TASK TO COMPLETE
Every line below that contains the word "panel" must be copied.

[Items from a dataset]
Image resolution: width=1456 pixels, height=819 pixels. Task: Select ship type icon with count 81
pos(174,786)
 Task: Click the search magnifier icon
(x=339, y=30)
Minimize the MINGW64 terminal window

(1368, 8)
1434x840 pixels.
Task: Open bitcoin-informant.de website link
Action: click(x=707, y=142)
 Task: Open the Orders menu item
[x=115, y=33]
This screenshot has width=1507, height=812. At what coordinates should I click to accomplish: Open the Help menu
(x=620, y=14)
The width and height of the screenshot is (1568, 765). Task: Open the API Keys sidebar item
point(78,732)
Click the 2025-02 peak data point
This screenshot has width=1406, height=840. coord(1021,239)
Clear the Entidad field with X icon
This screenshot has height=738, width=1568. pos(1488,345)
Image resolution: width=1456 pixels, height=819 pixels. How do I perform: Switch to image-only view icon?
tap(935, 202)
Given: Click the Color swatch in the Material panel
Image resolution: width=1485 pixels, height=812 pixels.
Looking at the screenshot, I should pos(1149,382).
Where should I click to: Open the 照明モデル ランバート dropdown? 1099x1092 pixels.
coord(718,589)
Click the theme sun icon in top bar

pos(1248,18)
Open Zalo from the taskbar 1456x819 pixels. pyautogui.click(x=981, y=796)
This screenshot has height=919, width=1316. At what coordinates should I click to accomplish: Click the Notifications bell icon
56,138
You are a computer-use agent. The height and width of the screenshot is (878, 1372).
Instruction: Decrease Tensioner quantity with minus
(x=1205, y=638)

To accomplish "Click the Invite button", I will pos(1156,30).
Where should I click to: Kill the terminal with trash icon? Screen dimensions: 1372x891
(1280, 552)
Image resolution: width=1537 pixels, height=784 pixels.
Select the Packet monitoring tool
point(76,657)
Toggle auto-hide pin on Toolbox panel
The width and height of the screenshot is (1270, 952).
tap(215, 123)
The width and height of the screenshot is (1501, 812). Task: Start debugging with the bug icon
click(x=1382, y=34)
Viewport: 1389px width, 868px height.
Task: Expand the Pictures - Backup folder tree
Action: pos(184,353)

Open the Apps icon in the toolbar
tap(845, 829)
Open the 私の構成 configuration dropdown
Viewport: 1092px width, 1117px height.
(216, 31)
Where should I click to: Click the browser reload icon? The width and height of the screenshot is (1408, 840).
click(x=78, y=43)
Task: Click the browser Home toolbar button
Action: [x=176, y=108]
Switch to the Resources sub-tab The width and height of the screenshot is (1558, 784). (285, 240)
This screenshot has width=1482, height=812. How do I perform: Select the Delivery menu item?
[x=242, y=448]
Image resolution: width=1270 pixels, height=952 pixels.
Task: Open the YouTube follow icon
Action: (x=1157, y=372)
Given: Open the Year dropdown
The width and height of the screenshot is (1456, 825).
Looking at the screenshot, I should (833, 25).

ANSWER FOR THIS EXERCISE
Given: Click the Color swatch in the Material panel
Toggle auto-hide pin on Toolbox panel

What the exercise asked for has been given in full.